By Janine Rosch, @janinerosche
“Ryann Ashcroft rolled onto her back, clinched her arms across her stomach, and surrendered her breath into the dreary, gray sky. The newspaper had predicted snowfall for the mid-May evening, and the morose clouds hovering over the Gallatin mountains seemed keen to obey. Soon, if there were any justice under heaven, the grave would swallow her whole.”
Wildflower Road, Janine Rosche
You know what’s tough? Trying to get a contract on a romance that begins with the heroine crying on her dead husband’s grave and hoping to get sucked in. I can’t help it. I love giving my characters sad backstories and then putting them through 300 pages of more hardship before they get their happily ever after.
However, no one wants to read a story about Debbie Downer. If a character is helpless, hopeless, depressed, sorrowful, angry, or hateful one hundred percent of the book, your readers will either get annoyed or exhausted. It isn’t too different from having a friend or family member going through a tough time. Even the most compassionate of us need a break of some sort. If your reader needs a break from your character, they’ll put down the book and may never pick it back up.
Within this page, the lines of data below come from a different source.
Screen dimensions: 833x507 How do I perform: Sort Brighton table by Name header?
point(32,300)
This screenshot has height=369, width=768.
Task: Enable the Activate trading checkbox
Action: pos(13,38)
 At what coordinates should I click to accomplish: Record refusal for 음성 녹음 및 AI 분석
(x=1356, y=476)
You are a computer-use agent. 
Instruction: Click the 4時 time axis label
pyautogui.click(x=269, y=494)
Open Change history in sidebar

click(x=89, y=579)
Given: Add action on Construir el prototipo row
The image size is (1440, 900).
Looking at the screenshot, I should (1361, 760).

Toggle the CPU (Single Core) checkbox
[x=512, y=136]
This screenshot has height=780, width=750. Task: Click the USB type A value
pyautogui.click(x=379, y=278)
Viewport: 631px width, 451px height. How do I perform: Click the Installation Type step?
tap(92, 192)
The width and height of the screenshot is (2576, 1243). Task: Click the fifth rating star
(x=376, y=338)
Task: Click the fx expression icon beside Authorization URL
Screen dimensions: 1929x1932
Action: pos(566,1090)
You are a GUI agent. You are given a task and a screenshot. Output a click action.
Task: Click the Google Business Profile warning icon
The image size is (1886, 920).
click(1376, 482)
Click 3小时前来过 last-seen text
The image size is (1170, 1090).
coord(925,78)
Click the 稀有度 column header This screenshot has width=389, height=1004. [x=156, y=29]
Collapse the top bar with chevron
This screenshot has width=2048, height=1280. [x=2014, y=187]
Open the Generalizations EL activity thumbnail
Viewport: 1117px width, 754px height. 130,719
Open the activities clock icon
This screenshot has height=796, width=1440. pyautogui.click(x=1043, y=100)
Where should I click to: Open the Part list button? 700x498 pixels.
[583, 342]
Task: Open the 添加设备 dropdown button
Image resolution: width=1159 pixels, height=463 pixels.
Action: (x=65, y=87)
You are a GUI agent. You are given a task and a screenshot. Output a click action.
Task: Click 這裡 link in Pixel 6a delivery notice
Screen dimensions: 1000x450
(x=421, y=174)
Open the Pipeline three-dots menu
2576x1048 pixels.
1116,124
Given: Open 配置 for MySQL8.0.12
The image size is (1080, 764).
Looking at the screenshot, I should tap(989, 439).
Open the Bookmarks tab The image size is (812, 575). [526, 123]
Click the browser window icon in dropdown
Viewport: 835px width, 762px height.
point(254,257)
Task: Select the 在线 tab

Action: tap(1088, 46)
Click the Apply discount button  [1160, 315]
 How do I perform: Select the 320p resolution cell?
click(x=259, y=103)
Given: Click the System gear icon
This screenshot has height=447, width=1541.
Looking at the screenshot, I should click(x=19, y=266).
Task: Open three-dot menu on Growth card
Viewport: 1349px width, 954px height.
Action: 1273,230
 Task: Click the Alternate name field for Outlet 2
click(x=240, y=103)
That doesn’t mean you need to change all your Debbie Downers into Susie Sunshines. We love characters who have been through it. They give us someone to cheer for, and oftentimes, they are more relatable than perpetually perky characters.
Here are seven tips to make readers fall in love with your miserable characters:
1. Give them a sense of humor. In Wildflower Road, Ryann lost her first husband to suicide, she works at her family’s resort that is at risk of shutting down, and she has a stalker. None of that keeps her from teasing new-to-Montana pastor Shane about pretty much everything.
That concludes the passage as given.